<書評>『武器としての国際人権 日本の貧困・報道・差別』藤田早苗 著
[レビュアー] 谷口洋幸(青山学院大教授)
◆実現求め政府に立ち向かう
日本は国連から国内の人権問題について改善勧告をうけている。ここ二十年、勧告の内容はほぼ変わっていない。
大学の講義でこのことに触れると、たいていの学生は驚いた反応を示す。勧告の存在を初めて知った、との反応も少なくない。なぜ二十年も改善が進まないのか、先進国なのに恥ずかしい、いやそんなのは大きなお世話だ、人権侵害なんて現実味がない、など。市民向け公開講座でも、企業や行政機関の職員研修でも反応はさほど変わらない。

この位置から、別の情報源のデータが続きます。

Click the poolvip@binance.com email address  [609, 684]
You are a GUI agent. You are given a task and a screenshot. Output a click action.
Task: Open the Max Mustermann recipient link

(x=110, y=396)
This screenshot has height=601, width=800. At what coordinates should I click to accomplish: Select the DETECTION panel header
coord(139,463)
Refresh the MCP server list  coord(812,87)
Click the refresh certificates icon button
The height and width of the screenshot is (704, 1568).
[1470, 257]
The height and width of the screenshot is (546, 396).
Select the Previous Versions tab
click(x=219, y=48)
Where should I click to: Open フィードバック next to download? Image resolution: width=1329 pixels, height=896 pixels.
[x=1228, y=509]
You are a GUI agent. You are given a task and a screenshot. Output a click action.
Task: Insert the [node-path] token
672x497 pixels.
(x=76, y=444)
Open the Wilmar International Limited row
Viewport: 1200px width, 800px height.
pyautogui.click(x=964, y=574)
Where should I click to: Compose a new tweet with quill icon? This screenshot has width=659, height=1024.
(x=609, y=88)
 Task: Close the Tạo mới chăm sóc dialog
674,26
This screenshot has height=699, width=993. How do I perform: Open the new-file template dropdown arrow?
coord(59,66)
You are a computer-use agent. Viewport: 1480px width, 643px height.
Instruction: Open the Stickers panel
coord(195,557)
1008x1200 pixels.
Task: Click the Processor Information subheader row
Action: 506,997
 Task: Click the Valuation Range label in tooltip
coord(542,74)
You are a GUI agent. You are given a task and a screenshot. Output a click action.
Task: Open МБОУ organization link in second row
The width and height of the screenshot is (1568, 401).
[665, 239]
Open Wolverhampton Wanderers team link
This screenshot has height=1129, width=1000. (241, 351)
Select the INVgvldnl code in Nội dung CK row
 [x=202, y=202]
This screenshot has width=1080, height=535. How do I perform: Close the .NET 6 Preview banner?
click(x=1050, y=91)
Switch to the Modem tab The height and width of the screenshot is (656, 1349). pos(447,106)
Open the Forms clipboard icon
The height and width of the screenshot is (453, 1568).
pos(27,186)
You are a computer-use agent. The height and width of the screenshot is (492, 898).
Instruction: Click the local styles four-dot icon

本書は国連からの改善勧告を活用するための指南書である。人権の実現のために、国際人権の適切な理解と活用は重要な鍵となる。そもそも、人権とは何か。本書冒頭にあるこの問いにどう回答するか。それは人権の実現に向けた分水嶺(れい)となる。同時に、国際人権に着目する意義も含む。
とかく日本では、人権が一人ひとりの「思いやり」と同視される。著者はその認識に拘泥する危うさを警告する。人権の実現には「政府が義務を遂行する必要がある」のだ。
では、どのような義務が政府に課されているのか。ここで国際人権が登場する。各種人権条約は国が約束した人権のリストであり、国連による人権状況への勧告は、その枠内にある監視制度である。だからこそ、国際人権は、人権の実現を求めるための、一人ひとりの「武器」なのだ。
本書第二部で紹介される実践テーマは五つ。貧困、開発、情報、女性、入管である。著者の経験を通して、読者は国際人権の適切な活用実践を追体験できる。日本の現状は世界からどう見えるか。勧告を軽視する政府の態度にどう立ち向かうか。日々の出来事と人権はどう結びつくのか。五つのテーマ以外にも共通するヒントが満載である。
世界人権宣言の採択から七十五年。人権の実現には意識啓発だけでなく、社会制度の変革が求められる。具体策や方向性はすでに国連からの改善勧告に示されている。わたしたち一人ひとりも、国際人権の当事者である。勧告を無駄にせず、適切に使いこなせる力を身に付けたい。
(集英社新書・1100円)
英エセックス大学人権センターフェロー。法学博士(国際人権法)。